I’m going to be completely honest here – I’m guilty of making excuses. I’m guessing that you are too. Even though they may be completely legitimate complaints and 100% true, they are still excuses. We use excuses as a shield (to explain why we may not end up performing the way we want to) and a sword (to justify why we can’t or don’t do something).
Of course, this clarity came to me after
talking complaining to my mom after a run one morning. My hip was in an especially bad flare-up and I was having a pity-party about how it bugged me the entire run and how frustrating it was that I was forced to deal with this chronic injury. While sympathetic to my plight, she responded with a simple truth that made me take pause. She asked me if I thought that most people who were serious endurance athletes didn’t experience some sort of adversity on a daily basis.
As I thought about it, I realized that excuses are based upon a false expectation of reality. We are expecting that everything is supposed to be perfect.
We make excuses about the weather conditions (it was too rainy, too snowy, too windy). We make excuses about injuries (tight hamstrings, achy hip). We make excuses about other conditions (lack of sleep, dehydration). I am not saying that these conditions aren’t real or that they don’t warrant attention – they certainly do. I am also not saying that one shouldn’t be disappointed when they are injured or when race day weather isn’t what they expected.
However, what I am saying is that we need to break the habit of laundry-listing reasons why things didn’t go our way.
Think about it. Is it realistic to expect that every run we are going to feel strong, without any aches or pains, be well hydrated, well rested, during a partly cloudy 50 degree day with no precipitation or wind? Do we really think that just because we trained really hard for something we are entitled to picture perfect conditions when we arrive at the start line? Or that we’re somehow more special or entitled or have been through more than the person we’re standing next too? I have found that in most cases where I have opened my mouth to complain I have been humbled to learn that my seemingly major complaint pales in comparison to what someone else has experienced. Again, it’s okay to be disappointed or frustrated. In fact, I’d be wary of anyone who didn’t feel this way from time to time. But that shouldn’t be what we take away from what we do.
To illustrate… the most recent race I ran I had a really crappy attitude.
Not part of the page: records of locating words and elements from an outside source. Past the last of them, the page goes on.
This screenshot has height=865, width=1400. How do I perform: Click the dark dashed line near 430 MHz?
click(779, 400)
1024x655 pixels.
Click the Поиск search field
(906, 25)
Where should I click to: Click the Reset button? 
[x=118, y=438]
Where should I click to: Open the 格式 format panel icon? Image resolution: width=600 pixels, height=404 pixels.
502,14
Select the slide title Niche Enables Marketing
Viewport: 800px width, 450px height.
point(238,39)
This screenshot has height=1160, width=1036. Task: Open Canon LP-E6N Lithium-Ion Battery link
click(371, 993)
It was unseasonably cold and very windy. I had signed up for the race hoping to run a personal best. Just hours before the race was to start I complained that there was no point to running it because I knew that I wasn’t going to be able to run to my true potential, it wasn’t PR weather, blah blah blah. Well guess what, I did run a PR. Was it as fast as I was capable of? Could I have run faster on a day where the weather was better? Maybe, maybe not. But I would venture to guess that even if the weather was perfect I could name at least 10 other reasons that would justify my saying the same thing. For each condition I complain about, I’m sure that someone else dealing with the same exact set of circumstances has fared better because they didn’t let whatever it was define them.
So let’s adjust our expectations. Let’s seize these less than perfect conditions and see them for the opportunities that they are. Because maybe, someday, when we get that partly cloudy 50 degree day with no precipitation or wind we will really be able to appreciate it. Or maybe we will realize we didn’t need it and we were tough enough to begin with. Who’s with me?